If you operate your own plant (tunnel washers, ironers, folders, boilers), buyers will scrutinize the equipment hard. Industrial laundry equipment from Milnor, Kannegiesser, Jensen, and Chicago Dryer is expensive and has real replacement timelines. A tunnel washer past 15 years old, a boiler near end of life, or an ironer with known issues will all come out of the offer.

Strategic buyers often don't care about your plant at all — they plan to move the volume to their existing plant. Route-only deals (no plant) can actually trade at higher multiples to strategic buyers because there's no stranded equipment to absorb. If you own real estate underneath the plant, that's a separate transaction and should be valued separately from the operating business.

What Kills Commercial Laundry Value

Handshake contracts. Already covered, but it's worth repeating. Nothing destroys strategic buyer interest faster than discovering that 60% of the book has no signed agreement.

Customer concentration. A route where one hospital represents 35% of revenue is a concentration problem even if the contract is airtight. Strategic buyers will structure earnouts or holdbacks around that account.

Uniform rental liability. If you rent uniforms (not just launder customer-owned goods), you carry inventory on your balance sheet that has to be valued, tracked, and transferred. Poor inventory records create diligence nightmares and often drop the multiple a full turn.

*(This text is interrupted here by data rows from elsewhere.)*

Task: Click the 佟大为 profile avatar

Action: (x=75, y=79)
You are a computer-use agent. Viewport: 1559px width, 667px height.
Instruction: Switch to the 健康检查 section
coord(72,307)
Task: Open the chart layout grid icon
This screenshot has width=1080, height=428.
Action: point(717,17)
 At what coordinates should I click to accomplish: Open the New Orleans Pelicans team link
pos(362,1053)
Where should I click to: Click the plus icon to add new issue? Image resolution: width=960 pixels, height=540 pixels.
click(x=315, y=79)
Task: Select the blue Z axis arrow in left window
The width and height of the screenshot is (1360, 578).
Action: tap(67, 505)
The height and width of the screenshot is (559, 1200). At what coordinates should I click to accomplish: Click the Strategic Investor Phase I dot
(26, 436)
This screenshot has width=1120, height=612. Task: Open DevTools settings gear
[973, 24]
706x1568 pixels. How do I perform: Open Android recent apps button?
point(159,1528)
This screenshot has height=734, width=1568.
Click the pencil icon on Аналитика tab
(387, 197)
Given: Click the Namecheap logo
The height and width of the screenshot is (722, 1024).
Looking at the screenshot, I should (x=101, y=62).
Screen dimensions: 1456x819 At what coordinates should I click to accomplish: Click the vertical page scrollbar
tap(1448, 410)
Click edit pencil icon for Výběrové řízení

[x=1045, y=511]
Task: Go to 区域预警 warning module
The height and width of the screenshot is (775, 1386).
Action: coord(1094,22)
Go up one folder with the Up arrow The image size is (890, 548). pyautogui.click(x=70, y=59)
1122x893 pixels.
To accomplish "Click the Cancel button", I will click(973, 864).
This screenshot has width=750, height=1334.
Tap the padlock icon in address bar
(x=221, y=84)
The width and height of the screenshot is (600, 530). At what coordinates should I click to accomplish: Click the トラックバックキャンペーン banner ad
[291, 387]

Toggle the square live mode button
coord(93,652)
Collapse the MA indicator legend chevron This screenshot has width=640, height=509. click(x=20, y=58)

Environmental exposure. Old plants with legacy wastewater issues, solvents, or underground storage tanks are a real problem. Phase I environmental reports routinely surface issues that kill deals. If you suspect exposure, get the report done before you go to market so you can address it on your timeline rather than the buyer's.

How to Maximize Value

Paper every customer. Tighten your route density. Diversify the book so no single customer is above 15% of revenue. Get HLAC or TRSA Hygienically Clean certification if you're serving healthcare — it's worth a half-turn on the multiple by itself. Clean up three years of financials with documented add-backs. And start the conversation with strategic buyers 12-18 months before you want to close — their processes are slower than private buyers and the numbers are higher.

The Bottom Line

Commercial laundry routes are one of the best small businesses you can own, and one of the best ones to sell — if you structure them correctly. The contracts, the density, the certifications, and the vertical mix determine whether your exit is 3x SDE to a local operator or 7x EBITDA to a strategic. That's not a small gap. On a mid-sized route, it's often the difference between a comfortable retirement and a genuinely life-changing exit.